____ The data

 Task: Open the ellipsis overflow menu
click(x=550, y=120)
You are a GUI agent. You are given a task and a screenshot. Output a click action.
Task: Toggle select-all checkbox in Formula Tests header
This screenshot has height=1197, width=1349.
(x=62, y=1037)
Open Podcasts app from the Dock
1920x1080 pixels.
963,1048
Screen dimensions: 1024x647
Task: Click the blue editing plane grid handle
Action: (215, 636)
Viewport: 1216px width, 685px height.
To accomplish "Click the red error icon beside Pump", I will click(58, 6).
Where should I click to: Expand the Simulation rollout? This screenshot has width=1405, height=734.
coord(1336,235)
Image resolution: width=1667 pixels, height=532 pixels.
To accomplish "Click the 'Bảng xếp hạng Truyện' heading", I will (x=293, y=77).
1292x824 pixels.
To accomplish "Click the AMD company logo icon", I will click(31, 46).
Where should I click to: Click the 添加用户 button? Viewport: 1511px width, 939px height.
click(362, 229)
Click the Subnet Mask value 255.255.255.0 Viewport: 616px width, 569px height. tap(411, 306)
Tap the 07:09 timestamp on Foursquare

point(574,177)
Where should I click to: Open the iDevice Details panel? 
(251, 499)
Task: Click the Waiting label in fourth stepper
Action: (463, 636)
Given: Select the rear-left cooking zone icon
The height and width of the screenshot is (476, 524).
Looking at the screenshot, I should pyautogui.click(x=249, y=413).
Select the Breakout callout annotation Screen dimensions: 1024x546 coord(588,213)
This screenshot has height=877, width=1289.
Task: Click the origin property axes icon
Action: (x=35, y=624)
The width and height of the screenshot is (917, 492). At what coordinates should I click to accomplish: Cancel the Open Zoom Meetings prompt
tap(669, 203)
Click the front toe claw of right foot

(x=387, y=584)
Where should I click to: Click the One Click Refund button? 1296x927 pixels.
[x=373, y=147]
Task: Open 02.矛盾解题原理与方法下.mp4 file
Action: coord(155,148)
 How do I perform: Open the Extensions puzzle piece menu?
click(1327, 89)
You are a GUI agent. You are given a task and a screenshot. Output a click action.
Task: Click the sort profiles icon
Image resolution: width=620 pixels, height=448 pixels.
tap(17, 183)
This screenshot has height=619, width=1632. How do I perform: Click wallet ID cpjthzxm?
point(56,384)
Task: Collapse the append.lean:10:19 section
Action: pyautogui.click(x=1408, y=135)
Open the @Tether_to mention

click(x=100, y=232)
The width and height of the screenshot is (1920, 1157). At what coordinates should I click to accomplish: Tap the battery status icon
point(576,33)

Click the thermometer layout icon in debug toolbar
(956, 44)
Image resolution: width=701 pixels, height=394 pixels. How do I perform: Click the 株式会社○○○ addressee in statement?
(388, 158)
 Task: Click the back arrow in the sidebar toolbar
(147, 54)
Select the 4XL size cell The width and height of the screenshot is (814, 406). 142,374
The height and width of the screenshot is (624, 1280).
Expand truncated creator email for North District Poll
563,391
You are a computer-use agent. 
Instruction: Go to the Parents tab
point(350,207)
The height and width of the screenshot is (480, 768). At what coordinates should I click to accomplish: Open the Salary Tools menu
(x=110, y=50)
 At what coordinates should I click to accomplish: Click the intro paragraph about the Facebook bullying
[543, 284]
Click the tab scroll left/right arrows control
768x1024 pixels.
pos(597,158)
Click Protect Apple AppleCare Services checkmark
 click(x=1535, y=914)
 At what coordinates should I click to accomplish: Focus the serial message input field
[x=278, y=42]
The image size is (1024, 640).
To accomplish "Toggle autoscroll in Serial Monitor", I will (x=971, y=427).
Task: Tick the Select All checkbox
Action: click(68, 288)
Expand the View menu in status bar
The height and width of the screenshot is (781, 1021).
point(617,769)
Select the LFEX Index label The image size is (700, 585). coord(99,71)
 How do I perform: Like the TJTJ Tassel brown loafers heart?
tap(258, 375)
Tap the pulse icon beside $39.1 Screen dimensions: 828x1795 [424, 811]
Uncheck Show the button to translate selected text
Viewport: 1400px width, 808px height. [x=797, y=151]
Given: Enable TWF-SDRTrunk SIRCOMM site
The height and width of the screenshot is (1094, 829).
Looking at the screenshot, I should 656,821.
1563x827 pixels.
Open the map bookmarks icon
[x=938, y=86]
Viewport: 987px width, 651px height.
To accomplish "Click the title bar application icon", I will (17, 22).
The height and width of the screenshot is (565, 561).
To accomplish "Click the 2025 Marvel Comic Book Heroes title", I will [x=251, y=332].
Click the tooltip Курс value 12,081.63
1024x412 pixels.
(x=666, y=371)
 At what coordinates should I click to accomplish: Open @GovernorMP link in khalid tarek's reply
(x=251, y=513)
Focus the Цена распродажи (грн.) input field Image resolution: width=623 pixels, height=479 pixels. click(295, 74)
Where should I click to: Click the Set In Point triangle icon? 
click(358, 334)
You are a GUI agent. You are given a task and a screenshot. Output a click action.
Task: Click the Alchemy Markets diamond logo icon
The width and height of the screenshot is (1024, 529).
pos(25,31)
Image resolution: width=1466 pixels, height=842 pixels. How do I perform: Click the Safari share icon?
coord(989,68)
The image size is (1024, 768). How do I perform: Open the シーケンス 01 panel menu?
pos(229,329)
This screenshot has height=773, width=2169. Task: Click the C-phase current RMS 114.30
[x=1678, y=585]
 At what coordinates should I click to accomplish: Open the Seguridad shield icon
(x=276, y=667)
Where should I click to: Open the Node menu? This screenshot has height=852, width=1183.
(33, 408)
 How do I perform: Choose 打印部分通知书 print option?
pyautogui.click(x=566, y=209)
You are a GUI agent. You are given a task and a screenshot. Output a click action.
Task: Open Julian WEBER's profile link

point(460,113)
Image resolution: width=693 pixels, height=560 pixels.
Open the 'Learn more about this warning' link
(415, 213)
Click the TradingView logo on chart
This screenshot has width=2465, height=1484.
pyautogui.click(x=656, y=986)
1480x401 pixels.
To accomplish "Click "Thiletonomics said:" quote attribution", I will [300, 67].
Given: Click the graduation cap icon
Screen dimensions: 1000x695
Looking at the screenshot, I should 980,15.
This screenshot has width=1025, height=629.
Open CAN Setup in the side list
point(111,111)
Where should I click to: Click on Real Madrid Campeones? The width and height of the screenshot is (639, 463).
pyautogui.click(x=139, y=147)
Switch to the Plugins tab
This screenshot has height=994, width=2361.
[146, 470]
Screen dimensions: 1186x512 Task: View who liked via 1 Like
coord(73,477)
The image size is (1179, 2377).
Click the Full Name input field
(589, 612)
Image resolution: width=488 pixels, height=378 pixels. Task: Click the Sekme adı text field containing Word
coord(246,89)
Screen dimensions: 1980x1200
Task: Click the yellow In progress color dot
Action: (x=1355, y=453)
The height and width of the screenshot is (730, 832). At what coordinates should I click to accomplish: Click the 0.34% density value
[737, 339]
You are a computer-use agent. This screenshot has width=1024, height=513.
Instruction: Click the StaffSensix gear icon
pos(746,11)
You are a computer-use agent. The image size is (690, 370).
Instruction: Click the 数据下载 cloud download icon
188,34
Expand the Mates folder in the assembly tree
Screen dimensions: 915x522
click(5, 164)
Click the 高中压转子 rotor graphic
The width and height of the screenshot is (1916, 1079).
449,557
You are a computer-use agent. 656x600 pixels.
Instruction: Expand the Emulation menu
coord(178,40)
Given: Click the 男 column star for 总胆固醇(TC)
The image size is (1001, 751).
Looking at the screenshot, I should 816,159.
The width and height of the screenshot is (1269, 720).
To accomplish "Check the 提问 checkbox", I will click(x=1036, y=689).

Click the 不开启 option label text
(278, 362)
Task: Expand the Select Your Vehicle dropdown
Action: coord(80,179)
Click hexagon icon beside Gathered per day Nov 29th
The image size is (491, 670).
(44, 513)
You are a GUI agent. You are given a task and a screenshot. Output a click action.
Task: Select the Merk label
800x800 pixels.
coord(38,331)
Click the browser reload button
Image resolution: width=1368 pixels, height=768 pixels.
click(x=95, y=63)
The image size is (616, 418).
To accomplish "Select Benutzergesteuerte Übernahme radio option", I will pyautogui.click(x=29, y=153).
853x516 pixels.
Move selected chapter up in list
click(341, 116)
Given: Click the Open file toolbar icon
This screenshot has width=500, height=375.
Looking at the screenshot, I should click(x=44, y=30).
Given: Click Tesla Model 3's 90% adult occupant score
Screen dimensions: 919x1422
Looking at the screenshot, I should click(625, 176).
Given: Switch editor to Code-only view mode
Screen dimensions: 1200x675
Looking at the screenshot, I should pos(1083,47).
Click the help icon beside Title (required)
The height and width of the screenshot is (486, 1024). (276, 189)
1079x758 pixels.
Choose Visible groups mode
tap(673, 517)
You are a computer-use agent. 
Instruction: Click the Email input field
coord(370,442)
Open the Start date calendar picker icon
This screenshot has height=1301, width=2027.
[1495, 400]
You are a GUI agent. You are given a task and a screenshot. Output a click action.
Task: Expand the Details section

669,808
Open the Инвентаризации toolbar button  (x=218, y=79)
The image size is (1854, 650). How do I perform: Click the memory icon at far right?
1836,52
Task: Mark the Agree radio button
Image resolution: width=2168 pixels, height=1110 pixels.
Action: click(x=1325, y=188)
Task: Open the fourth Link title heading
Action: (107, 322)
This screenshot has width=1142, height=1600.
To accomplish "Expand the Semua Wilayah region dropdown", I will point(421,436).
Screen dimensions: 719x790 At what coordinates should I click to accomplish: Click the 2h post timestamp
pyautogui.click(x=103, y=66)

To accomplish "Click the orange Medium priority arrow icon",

________

What you are asked to do:
Scan the entries for lines holding the string "computer", then copy every one of them.

Exercise response:
You are a computer-use agent. 
You are a computer-use agent. This screenshot has width=1024, height=513.
You are a computer-use agent. The image size is (690, 370).
You are a computer-use agent. 656x600 pixels.
You are a computer-use agent. 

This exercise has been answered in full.